* 設問:
- A) チャットボットのゆくえを扱った本文によると、企業が独自のチャットボットを作った場合、それは基本的に何の代替になると記事の著者は指摘しているか。
- B) チャットボットのゆくえを扱った本文で、ChatGPT(UI版)が強力だとされるのはなぜか。本文が挙げる理由を説明せよ。

* 本文:
::::::

様々な企業から見るチャットボットのゆくえ


資料

以下の記事がおもしろかったので、考えたことをまとめたいと思います。

資料の要約

資料のChatGPT要約を載せますが、記事を読んだら飛ばしていただいて構いません。

この記事は、企業がチャットボットを導入する際の視点について考察しています。特に、エンドユーザーにとってチャットボットが最適な体験設計なのか、本当に顧客は企業に対してチャットボットを望んでいるのかという疑問を提起しています。

記事の著者は、企業が独自のチャットボットを作ると、それは基本的にWEBサイトの代替となると指摘しています。しかし、企業のチャットボットは自社の情報しか提供しないため、ユーザーにとっては比較や他の情報の調査ができないという問題があります。

その代わりに、ユーザーが自分の好みでチャットボットを設定し、それが企業から情報だけを取得できるという仕組みが理想的だと述べています。これにより、ユーザーは企業のチャットボットを探しに行く手間が省け、自分の好みに合わないボットと話す必要もなくなります。

また、記事の著者は、チャットボットの世界も「デマンドサイド」(需要側)と「サプライサイド」(供給側)に分かれていく可能性を予測しています。デマンドサイドはユーザーの好みに合わせてカスタマイズされ、サプライサイドはチャットボットが読み込みやすい形で情報を提供します。

この記事は、チャットボットの導入を考える企業にとって、ユーザーの視点を理解するための重要な視点を提供しています。

ChatGPT GPT-4 Plugin WebPilot利用

解釈

各企業が作るチャットボットを使い分ける状況は、ユーザにとって手間は減らない結果となります。これに対してChatGPT(UI版)が強力なのは、情報を集約し、一つのインタフェースで全ての情報にアクセスできるからです。

ただし、ChatGPT(OpenAI)は既存の製品がないので、現時点では未完成の状態です。これから、ChatGPTのように情報を一手に集約して手間を減らせ、個々のユーザにとって好ましいキャラクターを持ったチャットボットが出てくる可能性があります。

::::::

* 提供データ:

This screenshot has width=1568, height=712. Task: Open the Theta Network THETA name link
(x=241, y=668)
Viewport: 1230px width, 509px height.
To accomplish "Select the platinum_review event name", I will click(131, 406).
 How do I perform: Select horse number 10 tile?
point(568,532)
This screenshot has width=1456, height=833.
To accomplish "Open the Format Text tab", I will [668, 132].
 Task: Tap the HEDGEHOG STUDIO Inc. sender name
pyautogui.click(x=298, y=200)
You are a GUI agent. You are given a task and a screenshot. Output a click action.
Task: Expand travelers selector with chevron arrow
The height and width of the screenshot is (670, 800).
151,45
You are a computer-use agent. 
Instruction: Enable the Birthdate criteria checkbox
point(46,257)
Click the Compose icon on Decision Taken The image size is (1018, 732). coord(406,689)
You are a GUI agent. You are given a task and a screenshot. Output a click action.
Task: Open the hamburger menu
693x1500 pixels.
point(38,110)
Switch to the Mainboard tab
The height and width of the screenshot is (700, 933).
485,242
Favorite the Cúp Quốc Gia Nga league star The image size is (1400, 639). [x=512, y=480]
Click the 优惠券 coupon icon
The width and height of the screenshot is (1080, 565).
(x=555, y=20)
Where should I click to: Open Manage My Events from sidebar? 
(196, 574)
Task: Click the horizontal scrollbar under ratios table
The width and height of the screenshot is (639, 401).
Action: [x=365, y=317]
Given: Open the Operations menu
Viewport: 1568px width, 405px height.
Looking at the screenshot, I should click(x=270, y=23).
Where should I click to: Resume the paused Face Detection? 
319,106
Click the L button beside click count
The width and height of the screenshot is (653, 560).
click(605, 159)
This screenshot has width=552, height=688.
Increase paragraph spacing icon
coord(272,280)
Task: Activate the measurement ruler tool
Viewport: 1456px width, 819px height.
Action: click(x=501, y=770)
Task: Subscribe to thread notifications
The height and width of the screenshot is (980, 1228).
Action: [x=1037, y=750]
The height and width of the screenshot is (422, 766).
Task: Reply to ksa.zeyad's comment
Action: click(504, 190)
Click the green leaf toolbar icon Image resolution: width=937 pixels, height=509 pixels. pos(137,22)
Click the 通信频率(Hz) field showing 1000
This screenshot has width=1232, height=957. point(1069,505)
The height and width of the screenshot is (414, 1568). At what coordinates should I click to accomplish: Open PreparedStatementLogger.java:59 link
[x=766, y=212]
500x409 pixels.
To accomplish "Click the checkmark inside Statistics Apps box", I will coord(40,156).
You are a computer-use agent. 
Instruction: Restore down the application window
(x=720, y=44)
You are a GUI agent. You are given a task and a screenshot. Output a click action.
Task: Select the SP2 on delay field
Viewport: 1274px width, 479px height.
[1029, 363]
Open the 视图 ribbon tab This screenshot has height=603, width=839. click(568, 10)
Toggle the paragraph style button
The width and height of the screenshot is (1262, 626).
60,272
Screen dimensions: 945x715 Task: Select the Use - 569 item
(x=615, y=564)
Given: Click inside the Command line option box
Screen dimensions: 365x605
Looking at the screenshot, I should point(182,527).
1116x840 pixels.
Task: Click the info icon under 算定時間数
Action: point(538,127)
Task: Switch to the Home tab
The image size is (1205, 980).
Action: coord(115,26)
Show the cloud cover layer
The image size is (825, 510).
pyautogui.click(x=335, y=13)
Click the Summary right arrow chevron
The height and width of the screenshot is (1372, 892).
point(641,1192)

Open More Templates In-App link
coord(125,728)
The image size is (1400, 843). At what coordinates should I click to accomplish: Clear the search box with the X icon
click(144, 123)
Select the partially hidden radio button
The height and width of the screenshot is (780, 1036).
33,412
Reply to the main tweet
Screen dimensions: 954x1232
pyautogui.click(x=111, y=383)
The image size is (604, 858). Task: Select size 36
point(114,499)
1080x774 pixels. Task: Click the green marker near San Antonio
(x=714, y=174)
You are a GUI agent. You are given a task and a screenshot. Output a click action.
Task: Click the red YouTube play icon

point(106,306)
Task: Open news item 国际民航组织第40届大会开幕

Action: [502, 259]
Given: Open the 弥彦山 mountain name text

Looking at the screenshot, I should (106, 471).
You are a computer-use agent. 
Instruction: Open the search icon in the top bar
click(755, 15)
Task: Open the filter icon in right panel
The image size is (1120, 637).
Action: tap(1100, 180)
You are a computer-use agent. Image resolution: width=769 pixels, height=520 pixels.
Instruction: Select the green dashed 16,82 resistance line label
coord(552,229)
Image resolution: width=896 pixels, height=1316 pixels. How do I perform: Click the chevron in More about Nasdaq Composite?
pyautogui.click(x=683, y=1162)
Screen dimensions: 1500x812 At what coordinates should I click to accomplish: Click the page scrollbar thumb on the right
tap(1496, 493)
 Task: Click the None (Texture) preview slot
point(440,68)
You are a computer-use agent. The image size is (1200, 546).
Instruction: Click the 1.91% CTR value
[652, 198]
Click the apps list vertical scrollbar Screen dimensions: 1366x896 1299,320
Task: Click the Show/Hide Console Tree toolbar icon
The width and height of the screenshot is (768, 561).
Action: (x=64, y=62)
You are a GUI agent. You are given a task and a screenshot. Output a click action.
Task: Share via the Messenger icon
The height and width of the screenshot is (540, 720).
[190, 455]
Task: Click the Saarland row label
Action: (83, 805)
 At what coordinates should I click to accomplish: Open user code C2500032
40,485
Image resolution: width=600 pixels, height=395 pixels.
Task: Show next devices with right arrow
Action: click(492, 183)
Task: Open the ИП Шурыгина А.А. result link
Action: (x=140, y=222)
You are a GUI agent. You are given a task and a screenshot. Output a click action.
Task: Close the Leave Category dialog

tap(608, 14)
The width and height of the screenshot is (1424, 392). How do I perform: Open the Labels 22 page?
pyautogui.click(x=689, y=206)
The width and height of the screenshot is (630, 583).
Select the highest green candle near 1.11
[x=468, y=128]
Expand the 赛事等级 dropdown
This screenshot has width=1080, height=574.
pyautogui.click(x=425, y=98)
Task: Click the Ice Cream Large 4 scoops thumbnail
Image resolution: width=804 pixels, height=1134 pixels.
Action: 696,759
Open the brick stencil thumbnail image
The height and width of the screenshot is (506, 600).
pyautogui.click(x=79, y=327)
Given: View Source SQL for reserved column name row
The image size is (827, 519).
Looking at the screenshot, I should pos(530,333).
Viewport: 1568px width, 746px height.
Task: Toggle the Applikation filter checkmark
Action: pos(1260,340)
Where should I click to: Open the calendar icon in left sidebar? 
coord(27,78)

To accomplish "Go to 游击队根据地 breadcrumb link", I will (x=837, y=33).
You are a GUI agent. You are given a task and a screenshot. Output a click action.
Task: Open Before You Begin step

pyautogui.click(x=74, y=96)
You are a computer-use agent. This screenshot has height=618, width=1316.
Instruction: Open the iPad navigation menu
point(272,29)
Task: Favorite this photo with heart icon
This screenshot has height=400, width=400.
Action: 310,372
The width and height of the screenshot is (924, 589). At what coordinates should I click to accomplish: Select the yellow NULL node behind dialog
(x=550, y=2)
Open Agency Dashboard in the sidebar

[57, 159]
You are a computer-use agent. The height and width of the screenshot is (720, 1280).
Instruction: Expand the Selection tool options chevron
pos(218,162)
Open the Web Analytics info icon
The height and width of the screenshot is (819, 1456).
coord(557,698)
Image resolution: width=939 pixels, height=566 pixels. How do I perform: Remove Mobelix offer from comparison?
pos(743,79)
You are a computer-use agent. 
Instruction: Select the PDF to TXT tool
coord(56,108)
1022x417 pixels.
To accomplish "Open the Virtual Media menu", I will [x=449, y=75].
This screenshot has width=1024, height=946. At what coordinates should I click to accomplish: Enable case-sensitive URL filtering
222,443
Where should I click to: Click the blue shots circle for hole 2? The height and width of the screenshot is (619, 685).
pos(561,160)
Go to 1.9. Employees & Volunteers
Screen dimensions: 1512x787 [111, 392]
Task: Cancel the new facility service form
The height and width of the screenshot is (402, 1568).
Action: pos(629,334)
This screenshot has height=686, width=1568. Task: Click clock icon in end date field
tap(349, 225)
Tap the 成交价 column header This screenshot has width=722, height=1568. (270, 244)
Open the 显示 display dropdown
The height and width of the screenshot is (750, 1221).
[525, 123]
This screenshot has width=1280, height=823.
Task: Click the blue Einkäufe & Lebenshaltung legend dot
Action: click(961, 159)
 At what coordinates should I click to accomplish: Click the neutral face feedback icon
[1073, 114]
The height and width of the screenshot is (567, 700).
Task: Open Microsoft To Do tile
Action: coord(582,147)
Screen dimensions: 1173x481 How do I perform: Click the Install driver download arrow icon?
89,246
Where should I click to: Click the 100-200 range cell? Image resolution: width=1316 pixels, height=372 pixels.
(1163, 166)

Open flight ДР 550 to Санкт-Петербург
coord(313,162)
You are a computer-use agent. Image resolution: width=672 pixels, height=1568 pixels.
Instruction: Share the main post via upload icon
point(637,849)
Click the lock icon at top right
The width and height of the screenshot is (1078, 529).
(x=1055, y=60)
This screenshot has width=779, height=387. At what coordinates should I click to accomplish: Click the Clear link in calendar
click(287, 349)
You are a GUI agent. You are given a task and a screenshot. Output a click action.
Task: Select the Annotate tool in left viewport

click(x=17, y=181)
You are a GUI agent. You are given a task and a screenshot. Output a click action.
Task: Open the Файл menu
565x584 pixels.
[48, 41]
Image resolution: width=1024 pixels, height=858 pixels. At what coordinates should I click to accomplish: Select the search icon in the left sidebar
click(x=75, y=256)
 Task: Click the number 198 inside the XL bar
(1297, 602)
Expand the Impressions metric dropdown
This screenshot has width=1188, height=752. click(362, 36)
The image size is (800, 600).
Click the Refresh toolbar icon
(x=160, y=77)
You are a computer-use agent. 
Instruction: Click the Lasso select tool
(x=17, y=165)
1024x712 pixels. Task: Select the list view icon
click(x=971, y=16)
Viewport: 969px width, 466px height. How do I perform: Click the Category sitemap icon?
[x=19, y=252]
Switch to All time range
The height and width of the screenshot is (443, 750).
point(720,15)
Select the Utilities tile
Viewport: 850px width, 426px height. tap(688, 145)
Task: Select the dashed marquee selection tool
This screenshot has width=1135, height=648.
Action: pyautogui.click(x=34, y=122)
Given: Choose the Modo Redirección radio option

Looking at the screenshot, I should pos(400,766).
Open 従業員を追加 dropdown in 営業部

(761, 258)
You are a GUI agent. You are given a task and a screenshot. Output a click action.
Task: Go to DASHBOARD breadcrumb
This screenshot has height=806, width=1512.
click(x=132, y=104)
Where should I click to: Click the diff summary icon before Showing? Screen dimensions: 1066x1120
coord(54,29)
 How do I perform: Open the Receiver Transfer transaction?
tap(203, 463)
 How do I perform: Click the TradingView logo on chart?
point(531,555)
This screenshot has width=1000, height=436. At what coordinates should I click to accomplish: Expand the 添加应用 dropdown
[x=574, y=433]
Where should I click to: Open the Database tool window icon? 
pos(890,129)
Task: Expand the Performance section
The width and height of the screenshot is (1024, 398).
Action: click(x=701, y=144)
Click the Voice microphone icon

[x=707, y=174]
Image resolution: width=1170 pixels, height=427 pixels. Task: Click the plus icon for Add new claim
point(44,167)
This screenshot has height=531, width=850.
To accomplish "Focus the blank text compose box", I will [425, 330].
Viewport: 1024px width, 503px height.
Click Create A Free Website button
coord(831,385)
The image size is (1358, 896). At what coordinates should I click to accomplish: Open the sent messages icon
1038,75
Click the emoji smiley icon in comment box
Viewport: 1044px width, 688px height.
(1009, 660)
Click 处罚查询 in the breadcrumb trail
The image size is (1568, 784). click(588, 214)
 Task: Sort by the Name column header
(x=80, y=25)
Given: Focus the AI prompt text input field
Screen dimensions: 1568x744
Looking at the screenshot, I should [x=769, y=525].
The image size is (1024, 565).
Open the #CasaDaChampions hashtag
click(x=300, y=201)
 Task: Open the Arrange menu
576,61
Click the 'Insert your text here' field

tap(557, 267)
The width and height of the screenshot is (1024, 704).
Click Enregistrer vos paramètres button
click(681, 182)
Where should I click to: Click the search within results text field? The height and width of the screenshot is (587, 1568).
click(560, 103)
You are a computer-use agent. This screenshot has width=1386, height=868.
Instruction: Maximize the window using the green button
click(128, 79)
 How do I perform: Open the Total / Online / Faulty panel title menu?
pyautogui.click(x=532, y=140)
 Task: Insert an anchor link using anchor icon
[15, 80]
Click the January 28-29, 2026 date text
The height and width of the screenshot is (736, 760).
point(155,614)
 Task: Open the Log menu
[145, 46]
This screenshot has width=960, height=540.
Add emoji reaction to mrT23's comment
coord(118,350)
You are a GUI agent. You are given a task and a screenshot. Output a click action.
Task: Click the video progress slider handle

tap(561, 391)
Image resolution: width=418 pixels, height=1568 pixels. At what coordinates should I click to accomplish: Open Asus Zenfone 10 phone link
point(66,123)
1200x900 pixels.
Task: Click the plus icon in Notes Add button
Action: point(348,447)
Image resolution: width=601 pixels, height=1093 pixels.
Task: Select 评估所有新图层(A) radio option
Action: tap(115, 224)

::::::

* 各設問の回答:
- A) 基本的にWEBサイトの代替になると指摘している。

- B) 各企業が作るチャットボットを使い分けても、ユーザの手間は減らない。これに対してChatGPT(UI版)は情報を集約し、一つのインタフェースで全ての情報にアクセスできるため、強力だとされている。